**What this task involves:**
Retype the data that follows line by line, exactly, and leave its pictures out.

**Pixel coordinate grounding data:**
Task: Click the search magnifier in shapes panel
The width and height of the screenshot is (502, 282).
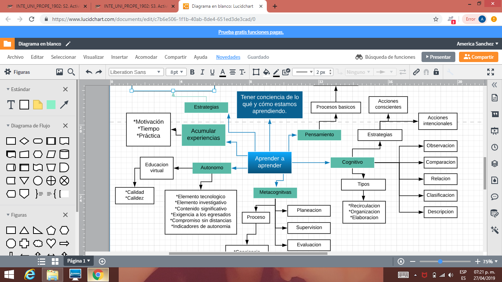Action: click(71, 72)
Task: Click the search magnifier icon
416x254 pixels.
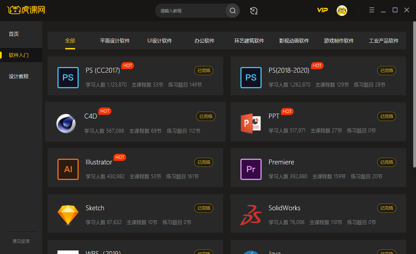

**Task response:**
Task: Click the search magnifier in shapes panel
The width and height of the screenshot is (502, 282).
Action: click(71, 72)
Task: Click the search magnifier icon
416x254 pixels.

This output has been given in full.